◆ What to do ◆
Your answer must contain only the lines from the one containing "Task: Select Categories" through the end of the entries below, reproduced character for character.

** Data listing follows **

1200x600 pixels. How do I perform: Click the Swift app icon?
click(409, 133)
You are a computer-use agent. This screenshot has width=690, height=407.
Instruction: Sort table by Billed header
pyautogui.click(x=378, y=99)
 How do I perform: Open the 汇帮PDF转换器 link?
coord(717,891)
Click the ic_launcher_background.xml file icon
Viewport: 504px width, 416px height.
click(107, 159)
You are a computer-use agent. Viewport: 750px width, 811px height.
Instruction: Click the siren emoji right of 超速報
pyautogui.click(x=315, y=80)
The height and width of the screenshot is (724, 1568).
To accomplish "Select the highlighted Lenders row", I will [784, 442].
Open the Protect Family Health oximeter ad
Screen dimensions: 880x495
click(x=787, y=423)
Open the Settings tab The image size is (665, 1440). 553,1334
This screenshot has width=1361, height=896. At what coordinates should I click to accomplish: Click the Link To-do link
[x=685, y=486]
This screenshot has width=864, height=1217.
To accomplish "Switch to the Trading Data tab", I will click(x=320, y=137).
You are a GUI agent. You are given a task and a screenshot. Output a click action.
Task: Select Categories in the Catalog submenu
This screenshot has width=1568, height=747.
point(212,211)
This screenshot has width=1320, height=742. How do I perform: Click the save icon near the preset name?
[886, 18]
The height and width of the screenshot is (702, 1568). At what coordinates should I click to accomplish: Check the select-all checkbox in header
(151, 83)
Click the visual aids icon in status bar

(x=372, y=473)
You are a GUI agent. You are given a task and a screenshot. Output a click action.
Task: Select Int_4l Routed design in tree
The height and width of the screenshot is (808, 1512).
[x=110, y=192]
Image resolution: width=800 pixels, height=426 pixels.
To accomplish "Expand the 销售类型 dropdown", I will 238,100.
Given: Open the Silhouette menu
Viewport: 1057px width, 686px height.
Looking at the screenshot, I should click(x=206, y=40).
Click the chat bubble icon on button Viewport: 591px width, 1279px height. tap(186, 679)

** End of Data listing **

◆ Task response ◆
Task: Select Categories in the Catalog submenu
This screenshot has width=1568, height=747.
point(212,211)
This screenshot has width=1320, height=742. How do I perform: Click the save icon near the preset name?
[886, 18]
The height and width of the screenshot is (702, 1568). At what coordinates should I click to accomplish: Check the select-all checkbox in header
(151, 83)
Click the visual aids icon in status bar

(x=372, y=473)
You are a GUI agent. You are given a task and a screenshot. Output a click action.
Task: Select Int_4l Routed design in tree
The height and width of the screenshot is (808, 1512).
[x=110, y=192]
Image resolution: width=800 pixels, height=426 pixels.
To accomplish "Expand the 销售类型 dropdown", I will 238,100.
Given: Open the Silhouette menu
Viewport: 1057px width, 686px height.
Looking at the screenshot, I should click(x=206, y=40).
Click the chat bubble icon on button Viewport: 591px width, 1279px height. tap(186, 679)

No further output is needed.